[Extract to read]

****

Our body is a very complex machine that is governed by several physiological mechanisms. Is it possible to fool our brain and our hunger signals by consuming anorectic foods or appetite suppressants? These foods have, according to belief, a satiating power that can suppress hunger. Is this a zany new cure for weight loss, or do these foods really exist?
What influences food intake
Hunger and fullness are among the main factors that influence our food intake. Satiety is the period of time between two meals when hunger is not felt. Depending on the blood sugar level, fat reserves and accessibility to food in the immediate environment, there will either be a feeling of hunger or a feeling of satiety. The more we ingest large quantities of food, the more feelings of fullness will set in. Did you know that a meal’s calorie content could influence the amount of food eaten during the rest of the day? Contrary to what one might think, a large meal, very high in calories, provides a low level of satiety and, for this reason, would encourage overconsumption.
Are there some nutrients that are more satiating than others?
Lipids (or fats) are the least anorectic macronutrients. Consequently, a diet high in fat will not suppress hunger. On the contrary, high lipid intake may lead to overeating, which could lead to weight gain. The most satiating nutrient is protein. However, not all proteins have the same appetite-suppressing effect! Depending on their chemical structure, proteins have a different speed of digestion and absorption. The slower the speed of digestion, the greater protein’s satiating power.
Lysine, leucine, and phenylalanine are amino acids - small compounds that form the basis of proteins - with the ability to quickly trigger the insulinemic response. This means that the normalization of blood sugar will be faster and the feeling of hunger may return earlier. These amino acids don’t have a high anorectic effect. On the other hand, certain residues of protein digestion stimulate the production of anorectic hormones: cholecystokinin (CCK) and glucagon-like-peptide-1 (GLP-1). These hormones have an impact on reducing hunger. In short, the impacts on hunger are very varied from one protein to another!

****

[Supplied material]
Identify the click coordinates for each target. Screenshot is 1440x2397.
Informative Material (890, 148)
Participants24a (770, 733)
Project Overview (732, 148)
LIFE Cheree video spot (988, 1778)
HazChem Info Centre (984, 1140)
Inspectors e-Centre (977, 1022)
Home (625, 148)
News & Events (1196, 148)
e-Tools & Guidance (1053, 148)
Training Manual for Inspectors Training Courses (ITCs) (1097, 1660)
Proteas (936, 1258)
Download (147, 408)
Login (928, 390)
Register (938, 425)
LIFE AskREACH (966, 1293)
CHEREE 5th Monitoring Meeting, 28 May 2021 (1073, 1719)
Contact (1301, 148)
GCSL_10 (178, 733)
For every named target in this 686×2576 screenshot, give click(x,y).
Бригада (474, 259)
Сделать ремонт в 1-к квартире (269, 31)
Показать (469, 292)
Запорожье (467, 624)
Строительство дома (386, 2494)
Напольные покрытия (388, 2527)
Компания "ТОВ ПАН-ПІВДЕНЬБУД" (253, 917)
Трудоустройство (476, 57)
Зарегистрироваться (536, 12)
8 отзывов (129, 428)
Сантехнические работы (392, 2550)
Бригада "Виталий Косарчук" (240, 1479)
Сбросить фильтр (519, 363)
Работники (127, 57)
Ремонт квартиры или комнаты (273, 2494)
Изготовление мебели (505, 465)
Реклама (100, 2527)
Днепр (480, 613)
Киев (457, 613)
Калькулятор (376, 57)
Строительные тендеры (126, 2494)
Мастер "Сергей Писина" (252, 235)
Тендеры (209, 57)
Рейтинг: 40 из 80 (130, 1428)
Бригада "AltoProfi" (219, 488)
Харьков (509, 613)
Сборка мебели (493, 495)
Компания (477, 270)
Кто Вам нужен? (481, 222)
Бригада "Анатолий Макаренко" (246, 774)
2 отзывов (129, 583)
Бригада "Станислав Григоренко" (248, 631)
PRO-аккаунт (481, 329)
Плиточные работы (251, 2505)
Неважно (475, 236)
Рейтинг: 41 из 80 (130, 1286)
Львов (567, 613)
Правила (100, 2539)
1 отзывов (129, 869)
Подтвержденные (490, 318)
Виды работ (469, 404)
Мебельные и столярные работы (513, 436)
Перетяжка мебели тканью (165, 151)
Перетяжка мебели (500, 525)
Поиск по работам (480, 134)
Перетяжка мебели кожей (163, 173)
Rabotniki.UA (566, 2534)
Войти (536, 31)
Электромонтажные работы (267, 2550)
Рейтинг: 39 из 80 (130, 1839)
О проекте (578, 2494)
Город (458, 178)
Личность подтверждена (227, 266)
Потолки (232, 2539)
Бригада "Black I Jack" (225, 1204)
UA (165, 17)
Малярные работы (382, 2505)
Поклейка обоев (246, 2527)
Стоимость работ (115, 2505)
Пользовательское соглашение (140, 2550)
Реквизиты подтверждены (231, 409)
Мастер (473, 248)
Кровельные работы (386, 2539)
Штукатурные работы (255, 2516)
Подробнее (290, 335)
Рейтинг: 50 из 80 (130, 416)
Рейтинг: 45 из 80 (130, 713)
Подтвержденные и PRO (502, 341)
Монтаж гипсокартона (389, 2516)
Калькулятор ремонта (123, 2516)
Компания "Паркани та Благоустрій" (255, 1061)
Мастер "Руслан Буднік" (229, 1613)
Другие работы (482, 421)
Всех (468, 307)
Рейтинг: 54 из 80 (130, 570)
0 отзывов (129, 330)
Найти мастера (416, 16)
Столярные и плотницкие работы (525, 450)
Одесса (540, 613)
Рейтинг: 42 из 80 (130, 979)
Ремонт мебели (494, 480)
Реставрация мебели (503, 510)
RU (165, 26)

****

[Exercise 1]
Answer these questions from the text on hunger and satiety.
(a) How does the text define satiety?
(b) Which macronutrients does the text call the least anorectic?
(c) Which two anorectic hormones are produced in response to certain residues of protein digestion?
[Exercise 2] Carry on the text on hunger and satiety, starting after its final sentence.

[Written answer 1]
(a) Satiety is the period of time between two meals when hunger is not felt.
(b) Lipids, or fats, are the least anorectic macronutrients.
(c) The hormones are cholecystokinin (CCK) and glucagon-like-peptide-1 (GLP-1).

[Written answer 2]
The glycemic index’s influence on our hunger
The glycemic index of food may have an effect on our appetite. The glycemic index represents the rate at which a food’s carbohydrates are digested and converted into glucose. This sugar is the brain's preferred energy substrate, which uses it for energy. The higher a food’s glycemic index, the more the carbohydrates in that food have the potential to rapidly raise blood sugar. Consequently, foods with a lower glycemic index have a stronger satiating power than foods with a high glycemic index, because their digestibility is slower, which may even increase their satietogenic effect.
It’s important to know that different factors can influence the glycemic index. In fact, the high contents of fibres, proteins and lipids of a food or a meal reduce the glycemic index and slow down the speed of digestion. In summary, foods high in fibre, protein and fat last longer in the postprandial state, which is the time after a meal. The type of cooking and processing of food may also influence the glycemic index. For example, heating a food to a high temperature will change its structure, which can make it more easily digestible by enzymes and, therefore, less satiating. In addition, actions, such as "cutting," "crushing" or "crumbling" can easily improve food absorption and make a dish less filling. This example is easily explained with potatoes. Potato wedges have a lower glycemic index than mashed potatoes which, in turn, have a higher glycemic index.
Does calorie content matter?
A food’s energy density - the number of calories that it provides according to its weight - is thought to play a role in satiety. Foods with a lower energy density, such as fruits and vegetables, are those with a stronger satietogenic effect. Food volume could be the cause. Fruits and vegetables can occupy a large volume for a low calorie intake. One study showed that a diet with high intakes of fruits and vegetables and low in fat would lead to weight loss or weight maintenance in participants. The researchers attribute this effect to the energy density of foods, but don’t rule out that the total amount of calories, the water content of foods or the presence of dietary fibre in fruits and vegetables could also have a positive effect on body weight.
Finally, are there any foods with the ability to supress the appetite? Yes and no! In fact, certain nutrients like protein and fibre sustain longer and provide a feeling of prolonged satiety unlike large, high-fat meals. Additionally, fruits, vegetables, and foods with a lower glycemic index that have undergone the least handling and cooking are just a few good examples of appetite-inducing foods.